Het bleek echter dat de BTC opnieuw was overgedragen voordat Bitfinex werd gecontacteerd door de advocaten van AA en niet kon worden geretourneerd. AA bereikte een vertrouwelijke schikking met de klant van Bitfinex (ook een gedaagde van de claim van AA) en richtte zich vervolgens op Bitfinex in een poging om aanvullende compensatie te ontvangen. De verzekeraar heeft een aantal juridische claims ingediend tegen Bitfinex, waaronder de bewering dat de beurs de BTC (of de traceerbare opbrengst) ontving toen het eigendom was van AA. Als zodanig verklaarde AA dat een wettelijke trust moet worden opgelegd, waarbij Bitfinex verantwoording moet afleggen aan AA voor de BTC. Er werd ook aangevoerd dat Bitfinex roekeloos was met betrekking tot de vraag of de BTC rechtmatig naar de relevante portemonnee was overgebracht.
Dit zijn moeilijke argumenten om te bewijzen, en nadat Bitfinex zijn gedetailleerde juridische verdediging en reactie op de claims van AA had verzonden, besloot AA uiteindelijk om zijn claims tegen Bitfinex op te geven. Maar dit was niet helemaal het einde van het verhaal. Wanneer een eiser zijn zaak verlaat, is de standaardpositie dat hij alle kosten van de gedaagde moet betalen. AA voerde echter aan dat haar aansprakelijkheid voor kosten met 50% moest worden verminderd, op basis van het zogenaamd 'onredelijke' gedrag van Bitfinex. De partijen vochten dit uit tijdens een hoorzitting van het Hooggerechtshof in januari, met als hoogtepunt dat de rechtbank oordeelde dat er geen onredelijk gedrag was dat enige vermindering zou rechtvaardigen. AA werd daarom veroordeeld tot 100% van de juridische kosten van Bitfinex, inclusief de kosten van haar eigen mislukte aanvraag om die kosten te verlagen.
Gevolgtrekking
Het is begrijpelijk dat slachtoffers van fraude - die misschien niet in staat zijn om de daadwerkelijke fraudeur succesvol te vervolgen - in de verleiding kunnen komen om een cryptocurrency-uitwisseling aan te gaan met diepe zakken, misschien in de simpele hoop dat ze een bescheiden schikking kunnen treffen en de tijd vermijden en kosten van complexe juridische procedures.

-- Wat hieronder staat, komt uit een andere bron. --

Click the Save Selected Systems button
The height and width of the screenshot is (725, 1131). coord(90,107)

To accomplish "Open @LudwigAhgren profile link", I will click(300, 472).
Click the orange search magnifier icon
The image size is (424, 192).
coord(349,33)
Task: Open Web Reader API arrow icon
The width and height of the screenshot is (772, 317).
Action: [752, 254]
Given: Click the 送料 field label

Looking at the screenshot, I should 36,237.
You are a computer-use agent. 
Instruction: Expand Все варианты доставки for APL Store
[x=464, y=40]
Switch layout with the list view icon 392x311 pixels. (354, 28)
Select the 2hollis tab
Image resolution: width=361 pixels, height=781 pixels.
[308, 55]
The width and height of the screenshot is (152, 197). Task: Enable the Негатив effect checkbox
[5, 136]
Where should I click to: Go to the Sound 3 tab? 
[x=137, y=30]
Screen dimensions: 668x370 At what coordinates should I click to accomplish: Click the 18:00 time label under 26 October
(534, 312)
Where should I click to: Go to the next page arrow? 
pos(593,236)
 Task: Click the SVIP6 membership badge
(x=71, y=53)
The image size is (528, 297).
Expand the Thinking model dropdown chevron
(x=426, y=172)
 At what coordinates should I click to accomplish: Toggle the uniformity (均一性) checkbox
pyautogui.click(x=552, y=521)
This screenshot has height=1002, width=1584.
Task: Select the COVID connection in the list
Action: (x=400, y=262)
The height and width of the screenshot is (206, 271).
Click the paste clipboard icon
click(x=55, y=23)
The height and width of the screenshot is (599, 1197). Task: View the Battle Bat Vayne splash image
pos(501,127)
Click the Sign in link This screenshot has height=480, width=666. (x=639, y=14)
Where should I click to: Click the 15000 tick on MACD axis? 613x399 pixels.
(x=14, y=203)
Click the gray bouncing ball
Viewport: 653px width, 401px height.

Cyberverzekeraars zoals AA zouden kunnen berekenen dat de kosten-batenverhouding van die stappen gerechtvaardigd zou zijn. Uitwisselingen zoals Bitfinex zullen zichzelf echter krachtig blijven verdedigen, vooral wanneer de juridische verdiensten van claims buitengewoon uitdagend zijn, en uiteindelijk een poging zijn om een onschuldige uitwisseling mee te slepen naar de gevolgen van een cybercriminaliteit waar het noch kennis van had noch bij betrokken was.
Aan dit artikel is bijgedragen doorStephen Elam enShelley Drenth
De meningen, gedachten en meningen die hier worden geuit, zijn de enige van de auteurs en weerspiegelen of vertegenwoordigen niet noodzakelijk de meningen en meningen van CoinTelegraph.
Dit artikel is bedoeld voor algemene informatiedoeleinden en is niet bedoeld en mag niet worden opgevat als juridisch advies.